- _Instruction A_:
Print the clamping stub passage from "Preferably the stub" to "multilevel wire containers.", word for word.
- _Instruction B_:
Proceed with the text describing the clamping stub, writing what comes after its final sentence.

*** Opening Quoted passage ***

The stub shank may be fitted with a head of which the diameter exceeds that of the external thread, resulting in a collar or flange by means of which the clamping stub may rest flush against the support. This feature assures an especially firm and reliable connection. The head moreover may be a cap nut or the like and be fitted at its periphery with flats to be driven by a tool—namely a wrench—so that the clamping stub preferably being handled at its free end can be easily screwed and tightened into the support. Optionally or additionally, the head is fitted at its top side with a transverse slit, with Phillips slits or at least one recess, for instance in the form of a hexagonal blind hole to allow applying a matching screwdriver.

Preferably the stub shank inside space runs as far as into the said head. In this manner the end of the component may be clamped over the greatest length possible. Moreover, without trading weight for mechanical strength, the clamping stub's weight still can be minimized. Alternatively the stub shank inside space may continue through the head at the same or a lesser diameter. In the through-hole so formed and if desired, the upper end of the component to be fixed in place may project upwards through the continuous hole so formed in a manner advantageous for instance for multilevel wire containers.

*** Closing Quoted passage ***
*** Opening Recorded data ***

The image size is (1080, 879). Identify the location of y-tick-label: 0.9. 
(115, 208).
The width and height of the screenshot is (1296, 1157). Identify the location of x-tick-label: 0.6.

*** Closing Recorded data ***

- _Final answer A_:
Preferably the stub shank inside space runs as far as into the said head. In this manner the end of the component may be clamped over the greatest length possible. Moreover, without trading weight for mechanical strength, the clamping stub's weight still can be minimized. Alternatively the stub shank inside space may continue through the head at the same or a lesser diameter. In the through-hole so formed and if desired, the upper end of the component to be fixed in place may project upwards through the continuous hole so formed in a manner advantageous for instance for multilevel wire containers.

- _Final answer B_:
In another advantageous embodiment mode of the present invention, the stub shank may be fitted with or at least partly constitute a screw nut. This design excluding a stub head, the clamping stub may be sunk until disappearing into a desired depth inside a more substantial support. The thread aperture may be externally terminated for instance by a fake closure, a decorative cap or the like, preferably being flush. Again, and even when the stub shank is fitted with a stub screw or constitutes such at least in part, it is possible to additionally constitute an internal screw connection with the component to be held in place or within this component.

The clamping stub's recess or inside tightening screw preferably uniformly flaring toward the stub shank's free end, its inside width at said free end exceeds the outer dimension of the component which as a result may be easily inserted even if there is little play. Starting at its free end, the stub shank is slitted longitudinally whereby its legs rest on the part to be clamped as if they were resilient tabs. As the clamping stub is screwed into the support until coming to rest surface against surface, the stub shank is being elongated because the thread flanks of the inner and external threads, that is of the clamping stub and the threaded hole, act as oblique planes against each other. Due to the force so generated at the thread flanks, the shank legs deform inward, their terminal inside diameter being reduced, and the recess henceforth runs in smoothly cylindrical manner. As a result the inserted component is gripped by the full length of the clamping stub.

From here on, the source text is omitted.